- CRISPR gene-editing technology comes up with a test that detects the pandemic virus in just 5 minutes.
- The diagnostic does not require expensive lab equipment to run.
- CRISPR tests work by identifying a sequence of RNA, about 20 RNA bases long, that is unique to SARS-CoV-2.
- Researchers are working to validate their test setup and are looking into commercialization.
Researchers have used CRISPR gene-editing technology to come up with a test that detects the pandemic coronavirus in just 5 minutes, reports Science.
This comes at a time when this unique gene-editing tool won the 2020 chemistry noble prize.
The diagnostic does not require expensive lab equipment to run and could potentially be deployed at doctor’s offices, schools, and office buildings.
“It looks like they have a really rock-solid test,” says Max Wilson, a molecular biologist at the University of California (UC), Santa Barbara. “It’s really quite elegant.”
CRISPR diagnostics are just one-way researchers are trying to speed pandemic testing. The new test is the fastest CRISPR-based diagnostic yet.
In May, for example, two teams reported creating CRISPR-based coronavirus tests that could detect the virus in about an hour, much faster than the 24 hours needed for conventional pandemic diagnostic tests.
CRISPR tests work by identifying a sequence of RNA—about 20 RNA bases long—that is unique to SARS-CoV-2.
They do so by creating a “guide” RNA that is complementary to the target RNA sequence and, thus, will bind to it in solution.

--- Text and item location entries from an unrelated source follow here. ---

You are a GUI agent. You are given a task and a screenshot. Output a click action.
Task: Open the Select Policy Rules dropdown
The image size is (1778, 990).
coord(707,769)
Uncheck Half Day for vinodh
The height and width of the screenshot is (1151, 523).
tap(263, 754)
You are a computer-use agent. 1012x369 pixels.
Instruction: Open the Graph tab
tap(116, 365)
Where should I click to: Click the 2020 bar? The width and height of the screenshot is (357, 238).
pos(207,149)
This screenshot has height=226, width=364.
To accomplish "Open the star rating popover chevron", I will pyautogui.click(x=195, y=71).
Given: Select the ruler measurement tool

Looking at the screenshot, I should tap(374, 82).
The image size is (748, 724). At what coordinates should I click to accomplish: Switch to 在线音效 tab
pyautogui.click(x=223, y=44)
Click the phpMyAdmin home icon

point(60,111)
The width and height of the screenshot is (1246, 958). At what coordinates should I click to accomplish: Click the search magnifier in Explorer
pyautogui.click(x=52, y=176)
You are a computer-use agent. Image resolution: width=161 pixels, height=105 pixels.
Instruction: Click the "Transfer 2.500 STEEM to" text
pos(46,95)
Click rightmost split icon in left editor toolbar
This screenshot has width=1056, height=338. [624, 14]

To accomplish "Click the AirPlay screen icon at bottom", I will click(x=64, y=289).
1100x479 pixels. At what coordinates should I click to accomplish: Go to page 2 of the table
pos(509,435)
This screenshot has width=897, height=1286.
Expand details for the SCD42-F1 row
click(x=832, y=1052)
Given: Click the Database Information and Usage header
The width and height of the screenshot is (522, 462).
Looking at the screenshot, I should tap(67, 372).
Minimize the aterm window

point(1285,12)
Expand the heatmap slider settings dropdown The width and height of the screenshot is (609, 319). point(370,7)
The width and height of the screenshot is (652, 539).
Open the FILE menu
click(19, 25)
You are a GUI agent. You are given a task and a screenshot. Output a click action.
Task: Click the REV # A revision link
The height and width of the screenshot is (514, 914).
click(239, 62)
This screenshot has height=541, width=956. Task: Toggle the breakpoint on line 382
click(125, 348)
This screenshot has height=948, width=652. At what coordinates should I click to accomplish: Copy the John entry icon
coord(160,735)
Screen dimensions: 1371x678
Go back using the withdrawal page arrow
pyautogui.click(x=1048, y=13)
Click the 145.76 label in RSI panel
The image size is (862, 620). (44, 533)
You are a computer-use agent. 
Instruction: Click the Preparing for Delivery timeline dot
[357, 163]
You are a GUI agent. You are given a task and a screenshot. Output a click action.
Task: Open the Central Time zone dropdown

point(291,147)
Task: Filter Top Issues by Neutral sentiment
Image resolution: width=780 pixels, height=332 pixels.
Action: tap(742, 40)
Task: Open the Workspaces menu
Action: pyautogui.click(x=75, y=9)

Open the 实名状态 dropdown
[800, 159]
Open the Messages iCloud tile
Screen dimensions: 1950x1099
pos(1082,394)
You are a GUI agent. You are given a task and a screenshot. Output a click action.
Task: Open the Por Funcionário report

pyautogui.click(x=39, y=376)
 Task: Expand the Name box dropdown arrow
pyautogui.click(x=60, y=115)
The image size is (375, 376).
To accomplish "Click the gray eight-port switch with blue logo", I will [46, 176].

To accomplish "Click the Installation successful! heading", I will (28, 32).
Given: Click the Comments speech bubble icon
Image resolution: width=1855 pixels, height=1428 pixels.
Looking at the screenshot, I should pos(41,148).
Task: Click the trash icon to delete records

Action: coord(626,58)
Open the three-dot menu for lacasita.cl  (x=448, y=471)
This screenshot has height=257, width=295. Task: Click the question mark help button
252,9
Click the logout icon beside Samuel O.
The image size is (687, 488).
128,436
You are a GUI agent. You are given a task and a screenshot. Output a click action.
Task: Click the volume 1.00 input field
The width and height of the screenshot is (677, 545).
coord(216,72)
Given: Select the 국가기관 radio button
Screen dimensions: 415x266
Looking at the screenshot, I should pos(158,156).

When the guide binds to its target, the CRISPR tool’s Cas13 “scissors” enzyme turns on and cuts apart any nearby single-stranded RNA.
These cuts release a separately introduced fluorescent particle in the test solution.
When the sample is then hit with a burst of laser light, the released fluorescent particles light up, signaling the presence of the virus.
These initial CRISPR tests, however, required researchers to first amplify any potential viral RNA before running it through the diagnostic to increase their odds of spotting a signal.
That added complexity, cost, and time, and put a strain on scarce chemical reagents.
Amplifying the test sensitivity
Now, researchers led by Jennifer Doudna, who won a share of this year’s Nobel Prize in Chemistry for her co-discovery of CRISPR, report creating a novel CRISPR diagnostic that doesn’t amplify coronavirus RNA.
Instead, Doudna and her colleagues spent months testing hundreds of guide RNAs to find multiple guides that work in tandem to increase the sensitivity of the test.
In a new preprint, the researchers report that with a single guide RNA, they could detect as few as 100,000 viruses per microliter of solution.
And if they add a second guide RNA, they can detect as few as 100 viruses per microliter.
That’s still not as good as the conventional coronavirus diagnostic setup, which uses expensive lab-based machines to track the virus down to one virus per microliter, says Melanie Ott, a virologist at UC San Francisco who helped lead the project with Doudna.
However, she says, the new setup was able to accurately identify a batch of five positive clinical samples with perfect accuracy in just 5 minutes per test, whereas the standard test can take 1 day or more to return results.